Comments 2: The Literature Review section should be more comprehensive. While related works are mentioned, a deeper comparison with state-of-the-art methods—especially those incorporating frequency-domain analysis—would provide a clearer context for the proposed method. A more systematic review of recent three year papers is necessary.

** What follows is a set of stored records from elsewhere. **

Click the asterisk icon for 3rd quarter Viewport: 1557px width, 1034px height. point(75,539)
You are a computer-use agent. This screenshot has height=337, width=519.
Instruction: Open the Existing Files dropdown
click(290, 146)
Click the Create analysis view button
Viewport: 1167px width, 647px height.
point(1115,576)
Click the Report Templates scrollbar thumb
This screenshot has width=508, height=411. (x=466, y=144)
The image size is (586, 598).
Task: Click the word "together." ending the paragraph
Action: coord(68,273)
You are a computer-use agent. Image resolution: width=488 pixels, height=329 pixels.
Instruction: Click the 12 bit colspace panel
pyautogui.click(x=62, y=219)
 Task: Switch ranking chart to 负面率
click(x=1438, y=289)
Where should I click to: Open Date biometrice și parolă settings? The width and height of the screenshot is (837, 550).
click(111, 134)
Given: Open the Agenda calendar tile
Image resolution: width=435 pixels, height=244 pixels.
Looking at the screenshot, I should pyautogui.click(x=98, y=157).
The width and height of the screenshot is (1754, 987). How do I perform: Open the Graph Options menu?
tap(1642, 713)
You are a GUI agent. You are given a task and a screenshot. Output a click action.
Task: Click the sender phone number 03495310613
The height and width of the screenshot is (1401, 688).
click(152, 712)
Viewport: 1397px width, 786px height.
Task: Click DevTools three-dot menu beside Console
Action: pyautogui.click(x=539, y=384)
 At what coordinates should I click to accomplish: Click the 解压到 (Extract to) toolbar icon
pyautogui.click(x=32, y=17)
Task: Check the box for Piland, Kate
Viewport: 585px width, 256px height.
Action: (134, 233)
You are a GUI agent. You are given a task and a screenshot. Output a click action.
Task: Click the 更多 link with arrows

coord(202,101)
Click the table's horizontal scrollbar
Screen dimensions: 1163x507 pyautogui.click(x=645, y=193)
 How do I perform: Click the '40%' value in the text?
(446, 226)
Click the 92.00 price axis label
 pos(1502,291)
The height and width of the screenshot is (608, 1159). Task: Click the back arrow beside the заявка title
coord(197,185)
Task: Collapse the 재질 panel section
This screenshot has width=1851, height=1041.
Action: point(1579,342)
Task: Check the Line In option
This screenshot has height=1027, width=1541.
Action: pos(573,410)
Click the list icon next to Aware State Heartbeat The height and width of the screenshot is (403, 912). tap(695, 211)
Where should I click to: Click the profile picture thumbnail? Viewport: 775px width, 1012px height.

Response 2: We sincerely thank the reviewer for this critical comment. We agree that a comprehensive and systematic literature review, especially concerning methods incorporating frequency-domain analysis, is vital for properly contextualizing our work. Upon conducting a deeper, more targeted search following the reviewer's suggestion, we have identified several cutting-edge studies published within the last three years that utilize frequency or time-frequency representations to enhance video analysis. Our initial claim that such works were scarce was based on an overly narrow definition of the field; we now acknowledge the emergence of these highly relevant methods. This finding presents an excellent opportunity to strengthen our paper. We commit to the following revisions: Systematic Review Expansion: We will conduct a thorough, systematic review of these recent methods in Section2 (Related Work), specifically introducing a dedicated subsection for Time-Frequency Feature Learning in Video Analysis. Deeper Comparison: We will integrate these frequency-based SOTA methods into our discussion, providing a clearer context to highlight the specific novelty of WTFF (e.g., our unique combination of Wavelet decomposition and the TFFF's context-aware fusion mechanism) (The revised content in Section 2 (Related Work)—including the expanded systematic review of recent frequency/time-frequency-based video analysis methods and the newly added dedicated subsection for Frequency Feature Learning, as well as the deeper comparison with frequency-based SOTA methods—can be found on Page 5 of the revised manuscript.):

 

2.4 Frequency-Domain Analysis and Feature Learning  in Video Violence Detection

Frequency-domain analysis, traditionally powerful in signal processing, has recently gained traction in advanced video feature learning. Over the past three years in particular, several state-of-the-art studies have begun exploring this domain to address the limitations of purely temporal models. For instance, Li et al. [23] proposed the Frequency-Enhanced and Decomposed Transformer for Violent Behavior Detection (FDTAD), which integrates time-domain and frequency-domain decomposition within a transformer architecture to enhance model generalization and reduce false positives in unstable multivariate time series data. Chen et al. [24] proposed the LTFAD model, a lightweight All-MLP time–frequency violent behavior detection framework that achieves high efficiency and accuracy in IIoT time series analysis through dual-branch reconstruction and time–frequency joint learning. Xu et al. [25] proposed the FCDATA model, which enhances time series violent behavior detection by integrating frequency-domain rectification with a comprehensive dependency-aware attention mechanism to capture both synchronous and asynchronous inter-variable relationships. Zhang et al. [26] proposed the FreCT model, which enhances time series violent behavior detection by integrating frequency-domain analysis with a convolutional transformer to jointly capture long-term dependencies and local topology information.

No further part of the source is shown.